Your GeForce RTX 50 SUPER upgrade may be on hold

    By Paulo Vargas
Published January 9, 2026

RTX 50 SUPER delayed talk is back, and it changes the math for anyone trying to time a GPU upgrade. Rumors from Gazlog say NVIDIA has postponed the GeForce RTX 5000 SUPER series indefinitely, even as current RTX 5000 cards stay scarce and expensive.

None of this is confirmed by NVIDIA. But if the refresh really is on ice, ask yourself if you can live with today’s pricing and availability, or whether you should hold off longer.

Some of the same chatter also claims the RTX 5000 series could remain the main lineup until the RTX 6000 series arrives in late 2027. If that timeline is right, buyers may be stuck navigating this generation for a while.

The expected appeal of the SUPER refresh was simple, more VRAM on key models.
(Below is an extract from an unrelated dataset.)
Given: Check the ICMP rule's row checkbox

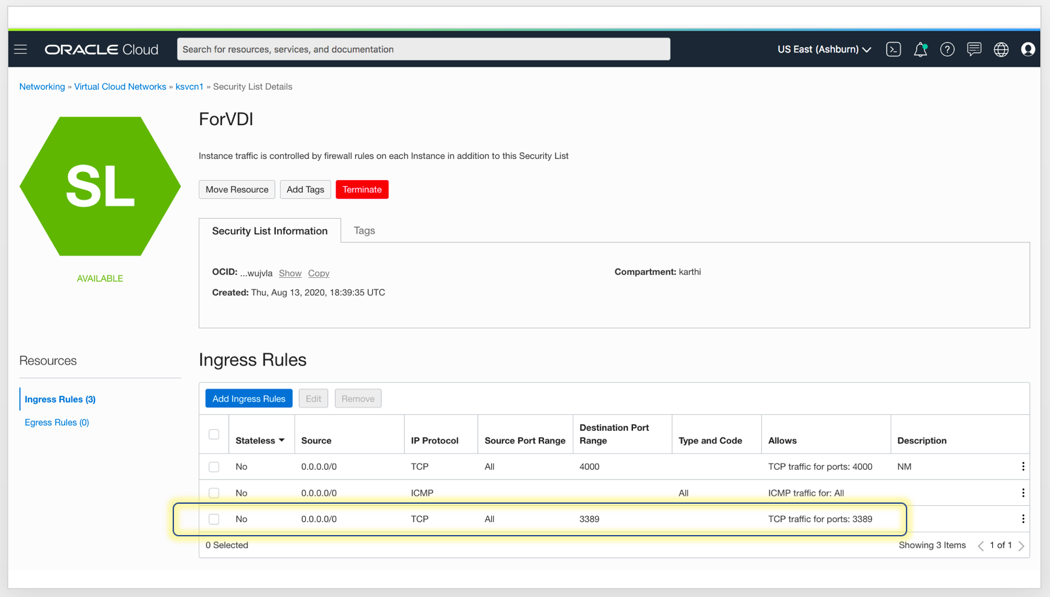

The material says the plan was 24GB of GDDR7 for the RTX 5080 SUPER and RTX 5070 Ti SUPER, plus 18GB for the RTX 5070.

That matters because memory limits can show up fast once you crank textures, move to higher resolutions, or juggle gaming with creative apps. But the same source ties the delay to rising memory prices, which makes a VRAM-first update harder to deliver at a sane cost.

The bigger immediate problem is what’s already happening on store pages. There’s currently extreme shortages across the RTX 5000 stack, with pricing jumping from the RTX 5090 down through the RTX 5060 Ti.
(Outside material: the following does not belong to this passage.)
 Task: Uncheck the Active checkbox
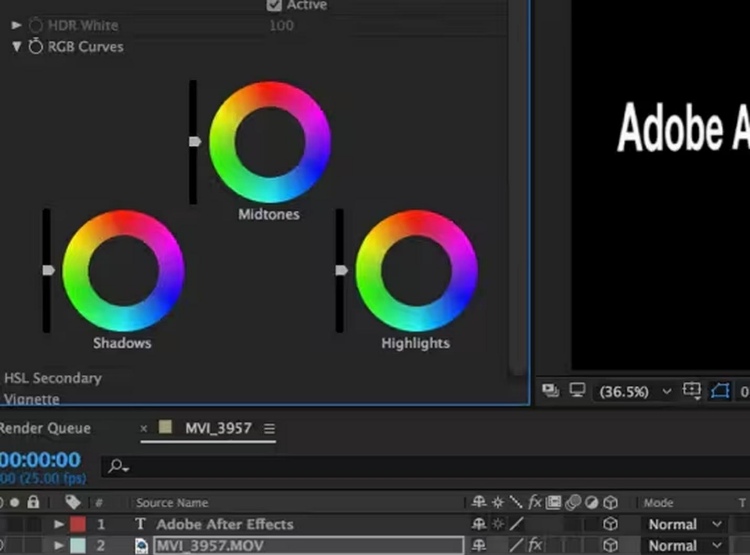[x=274, y=5]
Sources say NVIDIA will notify board partners of a full-scale price increase after February 2026. If that plays out, even improved stock might not translate into better deals, and the baseline could simply move higher.

If you need a GPU soon, set a hard maximum you’ll pay, then stick to it. In a tight market, it’s easy to chase “in stock” and end up regretting the markup.

If you don’t need to buy, waiting is defensible, just don’t anchor your plan to a refresh with no firm window. Watch for real signals like broader inventory stabilization and sustained street-price drops on the cards that are already out.